═══ Given information ═══
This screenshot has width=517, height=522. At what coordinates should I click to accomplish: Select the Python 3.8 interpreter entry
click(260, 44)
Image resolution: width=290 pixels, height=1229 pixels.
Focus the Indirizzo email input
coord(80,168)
═══
▸ **What to do**: Only the lines from the one with "Image resolution: width=290" through the end of the data belong in the answer, each reproduced exactly.

▸ **Response below**:
Image resolution: width=290 pixels, height=1229 pixels.
Focus the Indirizzo email input
coord(80,168)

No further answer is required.